Cubs' voice Pat Hughes named to WGN Radio Walk of Fame

Pat Hughes (Photo: Stephen Green)

Pat Hughes (Photo: Stephen Green)

As Cubs baseball nears the end of its historic run on WGN AM 720, veteran play-by-play announcer Pat Hughes is getting big props from the Tribune Broadcasting news/talk station.

On Tuesday Hughes will be named the latest inductee in the WGN Radio Walk of Fame. He'll be enshrined among the station’s legendary personalities with a plaque embedded in the walkway outside Tribune Tower studios at 435 North Michigan Avenue.
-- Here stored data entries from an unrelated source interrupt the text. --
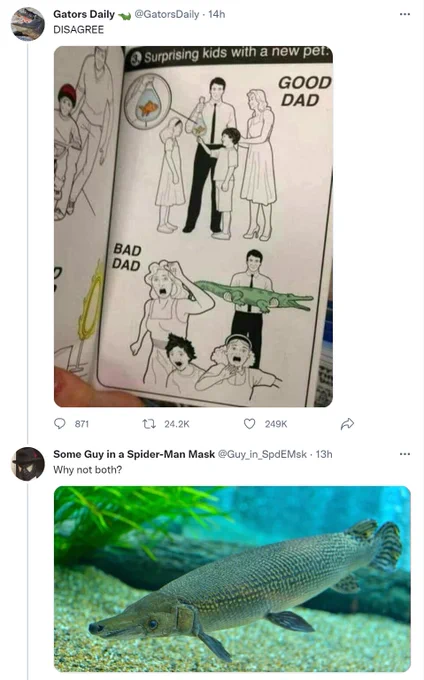Enlarge the Good Dad Bad Dad book image
The image size is (424, 680).
point(193,226)
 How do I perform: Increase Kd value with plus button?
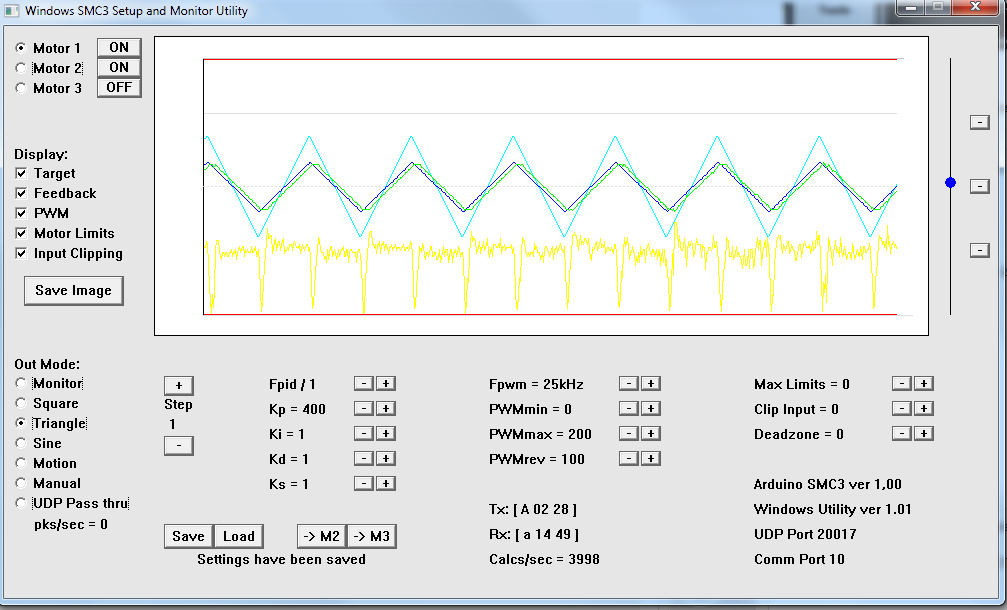click(386, 459)
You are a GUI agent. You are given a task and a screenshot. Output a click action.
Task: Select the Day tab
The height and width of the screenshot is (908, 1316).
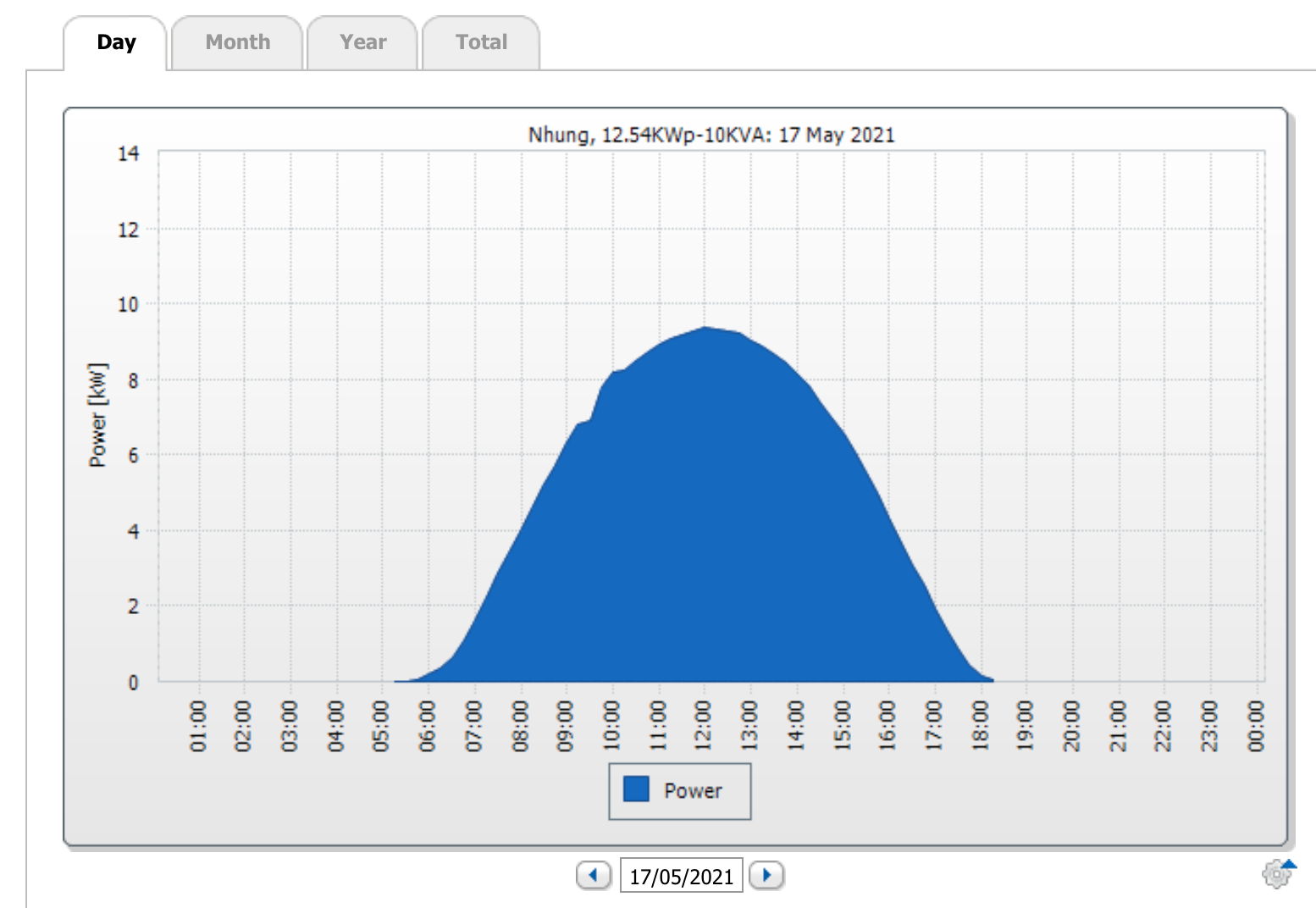click(116, 42)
“Pat describes baseball with such an air of joy and detail, you feel like you’re seated behind home plate every time you hear his voice,” Todd Manley, vice president of content and programming at WGN, said in a statement. “To celebrate the vivid pictures he’s etched in our minds, we’re proud to carve his name in stone among WGN’s greatest talents.”

Hughes will be honored at a public ceremony at Pioneer Court adjacent to Tribune Tower at 3 p.m. September 24. He’ll join the 10 inaugural inductees (including iconic former Cubs announcer Jack Brickhouse), whose plaques were unveiled June 27.

Best known as the mellifluous radio voice of the Cubs, Hughes, 59, called games for the Minnesota Twins and the Milwaukee Brewers before he joined WGN in 1996. In 2013, he received the Illinois Broadcasters Association Silver Dome Award for best play-by-play.

"I am greatly honored to be included in the WGN Radio Walk of Fame,” Hughes said in a statement. “I have been privileged to work on WGN for 19 years as the voice of the Chicago Cubs. To think that the memory of my work will be preserved for posterity is truly special."

Ron Santo

Ron Santo

At the event September 24, WGN is expected to announce that the first honoree among the 2015 Walk of Fame inductees will be the late Ron Santo, former Hall of Fame third baseman for the Cubs who worked with Hughes as color commentator from 1996 until his death in 2010. Known as "The Pat and Ron Show," their act was among the most lively in all of sports radio.

Santo was succeeded in the broadcast booth by former Cub Keith Moreland, who stepped down after three years. Current color commentator is another former Cub, Ron Coomer.

Hughes and Coomer are expected to continue next year when Cubs rights move to CBS Radio all-news WBBM AM 780.